Mason grinned, the tension in the air lessening a fraction. “Obviously.”
“Oh, but you’ll be so far from family!” Lynn crowed. “We just got you back.”
Goddamn it, Lynn.
Sawyer chanced a glance at Moira, whose face was strangely neutral, in what Sawyer could only assume was her own version of PR Face. Sawyer held her breath, waiting for Moira to comment. It was less a conscious choice than it seemed all the air had been sucked out of the room, the tone for the rest of the evening to be determined by which way the pinch at the corner of Moira’s mouth turned.
“He can fly home just like I do,” Bex said pointedly.
“And it’s Christmas,” Luis reminded everyone as he refilled Bex’s wineglass for her. “Time to be selfless and celebrate.” If he was upset that Mason had kept this from him, he hid it well, a good enough friend to have Mason’s back.
“Agreed,” Moira said with a sniff. God, her posture was immaculate. She raised her glass, everyone in the room doing the same. Sawyer raised her tumbler of melted ice obediently. “To Mason robbing Hollywood of all their money.”

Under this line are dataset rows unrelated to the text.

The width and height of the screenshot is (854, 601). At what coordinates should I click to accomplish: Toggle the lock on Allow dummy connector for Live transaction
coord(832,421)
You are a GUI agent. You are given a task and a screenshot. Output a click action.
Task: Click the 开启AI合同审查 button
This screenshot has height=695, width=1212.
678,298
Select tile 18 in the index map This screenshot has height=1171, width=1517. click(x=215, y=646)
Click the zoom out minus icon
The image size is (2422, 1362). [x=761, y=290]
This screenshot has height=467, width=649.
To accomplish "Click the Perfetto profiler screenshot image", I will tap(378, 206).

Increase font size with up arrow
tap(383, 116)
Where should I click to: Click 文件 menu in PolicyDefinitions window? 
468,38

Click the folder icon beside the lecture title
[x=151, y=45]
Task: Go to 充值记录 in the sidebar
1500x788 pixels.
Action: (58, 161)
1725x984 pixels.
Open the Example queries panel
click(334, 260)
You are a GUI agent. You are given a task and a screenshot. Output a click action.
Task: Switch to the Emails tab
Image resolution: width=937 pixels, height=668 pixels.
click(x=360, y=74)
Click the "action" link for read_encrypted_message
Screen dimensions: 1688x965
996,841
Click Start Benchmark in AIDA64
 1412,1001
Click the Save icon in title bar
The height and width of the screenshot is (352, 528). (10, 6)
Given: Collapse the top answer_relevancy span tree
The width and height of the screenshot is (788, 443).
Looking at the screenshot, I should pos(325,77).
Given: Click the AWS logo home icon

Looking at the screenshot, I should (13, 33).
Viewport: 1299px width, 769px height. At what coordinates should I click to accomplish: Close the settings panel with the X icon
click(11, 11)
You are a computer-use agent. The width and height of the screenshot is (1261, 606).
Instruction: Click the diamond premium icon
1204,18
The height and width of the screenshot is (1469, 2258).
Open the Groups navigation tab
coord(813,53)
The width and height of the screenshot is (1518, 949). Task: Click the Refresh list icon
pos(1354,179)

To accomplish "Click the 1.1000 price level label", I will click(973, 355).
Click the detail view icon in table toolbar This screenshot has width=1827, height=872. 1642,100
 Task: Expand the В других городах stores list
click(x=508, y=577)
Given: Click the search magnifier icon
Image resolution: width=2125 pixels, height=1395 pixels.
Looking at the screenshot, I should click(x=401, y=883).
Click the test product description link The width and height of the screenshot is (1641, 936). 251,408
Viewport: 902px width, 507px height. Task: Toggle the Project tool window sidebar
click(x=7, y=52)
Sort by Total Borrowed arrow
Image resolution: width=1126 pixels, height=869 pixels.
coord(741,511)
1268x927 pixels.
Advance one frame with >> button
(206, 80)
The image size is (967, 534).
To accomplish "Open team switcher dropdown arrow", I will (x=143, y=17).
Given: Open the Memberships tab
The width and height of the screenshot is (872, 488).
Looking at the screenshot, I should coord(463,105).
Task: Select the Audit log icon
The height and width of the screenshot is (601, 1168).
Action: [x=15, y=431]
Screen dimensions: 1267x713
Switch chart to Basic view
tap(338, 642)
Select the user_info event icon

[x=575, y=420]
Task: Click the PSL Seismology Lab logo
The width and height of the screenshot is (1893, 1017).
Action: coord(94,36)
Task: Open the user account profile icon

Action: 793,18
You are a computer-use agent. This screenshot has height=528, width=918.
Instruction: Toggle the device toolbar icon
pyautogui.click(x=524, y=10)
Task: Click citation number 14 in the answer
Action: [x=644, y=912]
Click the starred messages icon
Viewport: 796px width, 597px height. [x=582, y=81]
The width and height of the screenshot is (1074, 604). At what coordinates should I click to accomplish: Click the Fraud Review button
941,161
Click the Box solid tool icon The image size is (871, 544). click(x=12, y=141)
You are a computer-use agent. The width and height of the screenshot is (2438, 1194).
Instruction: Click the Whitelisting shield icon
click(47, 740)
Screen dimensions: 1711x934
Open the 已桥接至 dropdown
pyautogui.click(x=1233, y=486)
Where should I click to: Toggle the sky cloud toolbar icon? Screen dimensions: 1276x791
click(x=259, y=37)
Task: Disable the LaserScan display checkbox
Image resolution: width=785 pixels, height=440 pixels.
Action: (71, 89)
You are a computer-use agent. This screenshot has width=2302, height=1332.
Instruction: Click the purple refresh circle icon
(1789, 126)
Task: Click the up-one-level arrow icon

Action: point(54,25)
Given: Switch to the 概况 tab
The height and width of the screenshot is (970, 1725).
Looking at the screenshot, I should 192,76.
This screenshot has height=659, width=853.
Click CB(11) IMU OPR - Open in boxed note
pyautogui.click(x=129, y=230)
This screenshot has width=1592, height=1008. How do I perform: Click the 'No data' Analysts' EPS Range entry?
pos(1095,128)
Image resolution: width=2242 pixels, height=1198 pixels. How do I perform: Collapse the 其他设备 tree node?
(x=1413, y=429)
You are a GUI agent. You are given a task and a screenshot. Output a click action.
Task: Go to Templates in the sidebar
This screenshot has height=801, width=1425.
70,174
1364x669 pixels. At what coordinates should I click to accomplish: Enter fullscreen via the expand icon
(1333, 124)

Everyone laughed as they clinked glasses and drank deeply. It was so perfectly in sync, Sawyer wouldn’t have been surprised to find someone in the corner holding cue cards.
The conversation moved on, but the tension remained, and Sawyer began to suspect there were more than two actors in this room, that their whole routine of rehashing old bits was a perfectly choreographed dance around conversational eggshells. Mason was avoiding his mother’s gaze like everyone in the room was avoiding the bomb that had just dropped.
This felt much more like the family dinners Sawyer was used to.
Bex mouthed, Sorry! to Mason, and he gave her a smile that Sawyer suspected was supposed to be comforting, but it came out strained.
The timer on the stove dinged softly, and Mason exhaled heavily. “Thank God.”
Antonio pulled the turkey out of the oven, sprinkling herbs over top with a flourish. “Dinner’s ready!”
Luis directed everyone to grab a dish, tossing them potholders and dish towels, effectively keeping everyone too busy to corner Mason. The man was a mastermind. Chairs scraped across the hardwood floors as everyone pushed back, grabbing platters to carry into the adjacent dining room. As the guest, Sawyer wasn’t allowed to carry anything, which was for the best, because as she crossed in front of the bay window, Max pounced.
“Boo!”
She screamed bloody murder and dropped to the floor.